General characteristics
- Type: Passenger steamship; later bulk oil carrier;
- Tonnage: 1,943 GRT
- Length: 300 feet (91 m)
- Beam: 40.5 feet (12.3 m)

= SS Princess Victoria =

Ocean liner (1902–1953)

SS Princess Victoria was a luxury passenger ship built in 1902 and operated by the Canadian Pacific Railway. Subsequently, converted into a bulk oil carrier under the name Tahsis No. 3, the ship struck a rock and sank on 10 March 1953.

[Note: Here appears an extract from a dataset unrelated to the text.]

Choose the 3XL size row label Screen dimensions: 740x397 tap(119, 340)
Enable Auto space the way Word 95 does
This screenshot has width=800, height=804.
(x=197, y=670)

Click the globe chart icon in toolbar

Princess Victoria was built in Wallsend, Newcastle upon Tyne, England, by the shipyards of CS Swan & Hunter Company. She was 300 ft long, with a beam of 40.5 feet, 1,943 gross register tons and three smokestacks. Christened on 18 November 1902, she arrived in Victoria, British Columbia on 28 March 1903. While the ship burned coal when it was built, Princess Victoria was converted to oil fuel in 1912. During her time in Victoria, Princess Victoria ran routes between Victoria, Vancouver and Seattle, Washington.

Princess Victoria was involved in a major accident on 26 August 1914, when she rammed and sank in Puget Sound during heavy fog.

Laid up in 1950, Princess Victoria was sold to Tahsis & Company of Vancouver in November 1951 and converted into a bulk oil carrier named Tahsis No. 3. Shortly after the conversion, the ship struck a rock on 10 March 1953 and sank in Welcome Pass, a narrow passageway north of Vancouver, British Columbia.

After its sinking, it was broken up at the Victoria Capital Iron Works and its engine room, telegraph, and steering were re-purposed for the MV Uchuck III which still runs today.